(Pixel coordinate grounding data)

━━━━━━━━━━

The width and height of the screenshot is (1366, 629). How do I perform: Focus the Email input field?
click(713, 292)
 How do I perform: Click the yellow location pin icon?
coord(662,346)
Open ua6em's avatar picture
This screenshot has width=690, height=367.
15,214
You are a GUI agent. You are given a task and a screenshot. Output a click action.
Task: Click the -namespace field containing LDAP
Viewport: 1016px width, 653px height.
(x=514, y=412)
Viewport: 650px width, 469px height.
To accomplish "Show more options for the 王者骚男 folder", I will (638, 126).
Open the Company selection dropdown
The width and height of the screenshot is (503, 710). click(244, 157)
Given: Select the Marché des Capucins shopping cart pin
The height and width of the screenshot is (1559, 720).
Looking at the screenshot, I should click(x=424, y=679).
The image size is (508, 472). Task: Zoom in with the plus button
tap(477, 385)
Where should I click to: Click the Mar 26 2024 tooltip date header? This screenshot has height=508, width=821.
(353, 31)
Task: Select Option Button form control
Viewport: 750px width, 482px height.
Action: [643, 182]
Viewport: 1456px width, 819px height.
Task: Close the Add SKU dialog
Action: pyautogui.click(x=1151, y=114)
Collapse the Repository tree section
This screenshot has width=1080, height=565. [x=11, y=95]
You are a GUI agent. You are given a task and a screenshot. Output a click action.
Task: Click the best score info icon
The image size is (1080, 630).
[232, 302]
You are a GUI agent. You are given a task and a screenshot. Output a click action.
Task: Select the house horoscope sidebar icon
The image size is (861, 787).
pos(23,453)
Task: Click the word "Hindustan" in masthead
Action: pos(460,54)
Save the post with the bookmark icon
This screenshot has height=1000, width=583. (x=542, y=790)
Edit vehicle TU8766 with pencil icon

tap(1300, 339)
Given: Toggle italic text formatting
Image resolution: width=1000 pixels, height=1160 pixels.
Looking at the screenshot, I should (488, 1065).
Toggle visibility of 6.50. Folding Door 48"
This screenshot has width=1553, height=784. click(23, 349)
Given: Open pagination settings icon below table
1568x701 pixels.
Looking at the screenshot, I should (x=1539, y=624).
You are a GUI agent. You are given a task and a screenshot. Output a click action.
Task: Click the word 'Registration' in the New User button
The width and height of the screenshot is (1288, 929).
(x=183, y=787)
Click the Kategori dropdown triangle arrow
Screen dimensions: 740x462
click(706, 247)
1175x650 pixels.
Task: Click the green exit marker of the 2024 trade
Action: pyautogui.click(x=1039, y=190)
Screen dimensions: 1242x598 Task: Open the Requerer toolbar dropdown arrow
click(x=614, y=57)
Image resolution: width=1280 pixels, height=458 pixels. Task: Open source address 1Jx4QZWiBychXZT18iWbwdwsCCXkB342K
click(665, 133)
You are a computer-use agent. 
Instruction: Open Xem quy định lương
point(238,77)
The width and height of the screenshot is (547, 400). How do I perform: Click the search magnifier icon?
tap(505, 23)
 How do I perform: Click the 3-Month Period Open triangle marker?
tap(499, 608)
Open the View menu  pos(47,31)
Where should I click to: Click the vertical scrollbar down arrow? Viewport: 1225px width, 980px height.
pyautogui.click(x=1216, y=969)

━━━━━━━━━━

● Problem details
Return exactly, and only, the lines above starting at the line that contains "The image size is (508, 472)." and ending at the line that contains "Task: Select Option Button form control".

● Written solution
The image size is (508, 472). Task: Zoom in with the plus button
tap(477, 385)
Where should I click to: Click the Mar 26 2024 tooltip date header? This screenshot has height=508, width=821.
(353, 31)
Task: Select Option Button form control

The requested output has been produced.